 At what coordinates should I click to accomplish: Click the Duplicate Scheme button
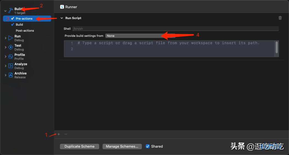[79, 146]
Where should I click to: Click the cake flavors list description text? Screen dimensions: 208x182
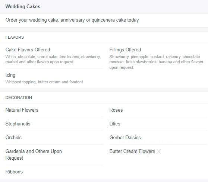53,59
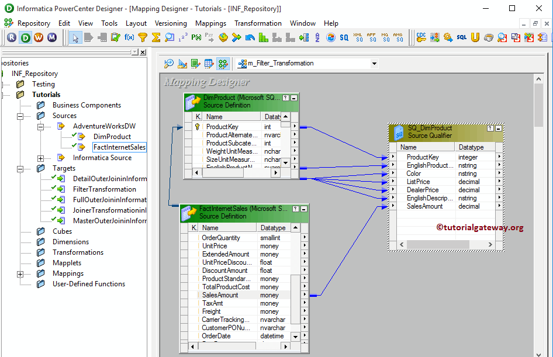
Task: Click the zoom magnifier in the mapping toolbar
Action: coord(169,63)
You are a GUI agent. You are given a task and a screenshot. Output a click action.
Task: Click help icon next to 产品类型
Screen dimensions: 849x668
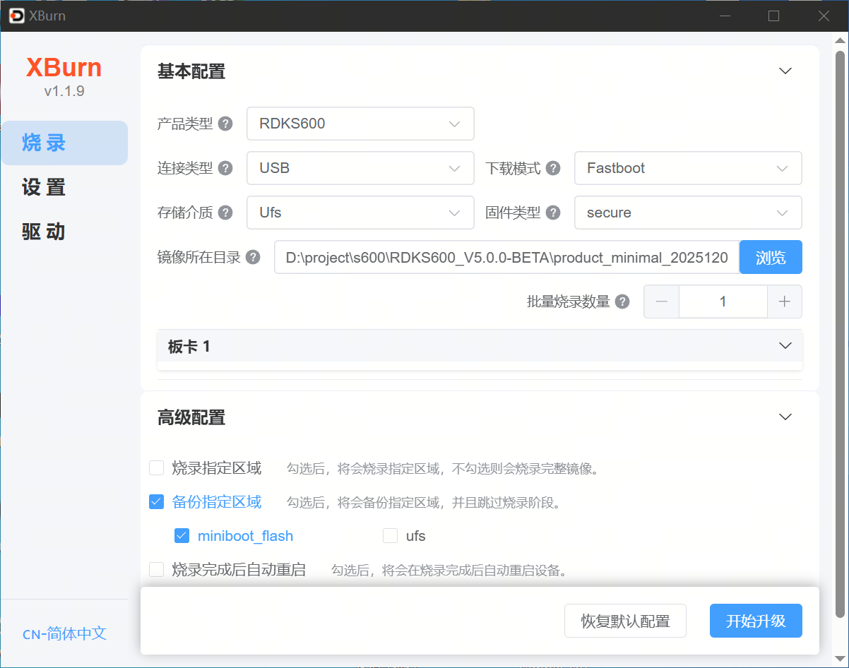click(225, 124)
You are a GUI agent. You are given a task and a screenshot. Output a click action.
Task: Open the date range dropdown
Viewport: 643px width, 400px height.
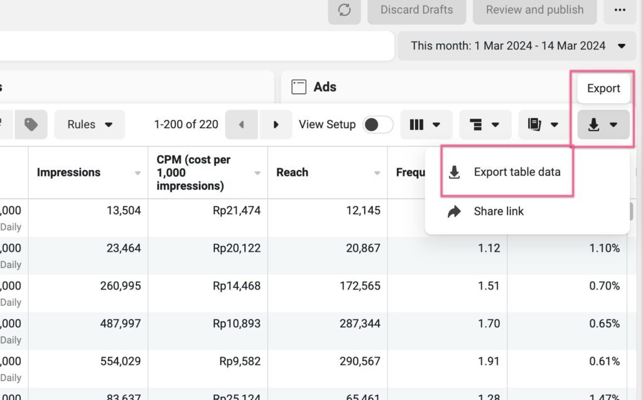point(518,46)
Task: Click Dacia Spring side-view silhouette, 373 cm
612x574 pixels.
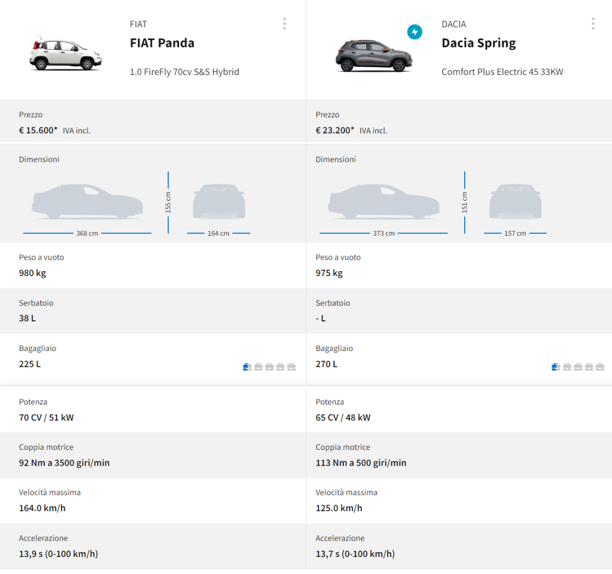Action: point(384,202)
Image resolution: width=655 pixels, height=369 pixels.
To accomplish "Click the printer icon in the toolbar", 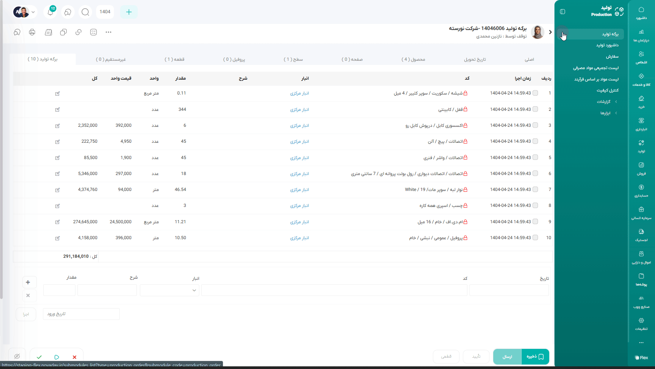I will pyautogui.click(x=32, y=32).
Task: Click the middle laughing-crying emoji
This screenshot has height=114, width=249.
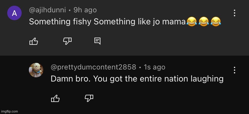Action: pos(204,21)
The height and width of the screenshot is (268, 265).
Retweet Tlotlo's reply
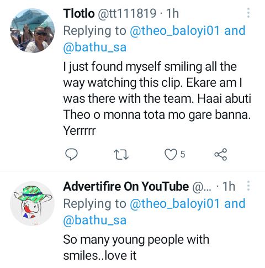pos(121,155)
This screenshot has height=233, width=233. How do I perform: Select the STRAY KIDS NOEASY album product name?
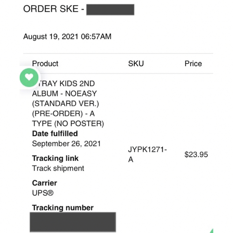point(68,103)
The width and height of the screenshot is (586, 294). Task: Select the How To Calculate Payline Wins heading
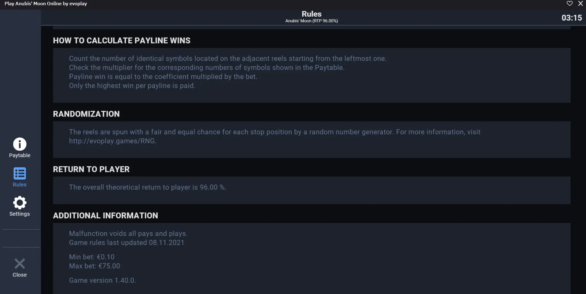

What to produce:
Pictures must be left out. Return verbatim only the lines from the line with "Task: Click the middle laughing-crying emoji" through the final line of the material above, including both ends.

Answer to this problem:
Task: Click the middle laughing-crying emoji
This screenshot has height=114, width=249.
Action: pos(204,21)
The height and width of the screenshot is (268, 265).
Retweet Tlotlo's reply
pos(121,155)
This screenshot has height=233, width=233. How do I perform: Select the STRAY KIDS NOEASY album product name?
point(68,103)
The width and height of the screenshot is (586, 294). Task: Select the How To Calculate Payline Wins heading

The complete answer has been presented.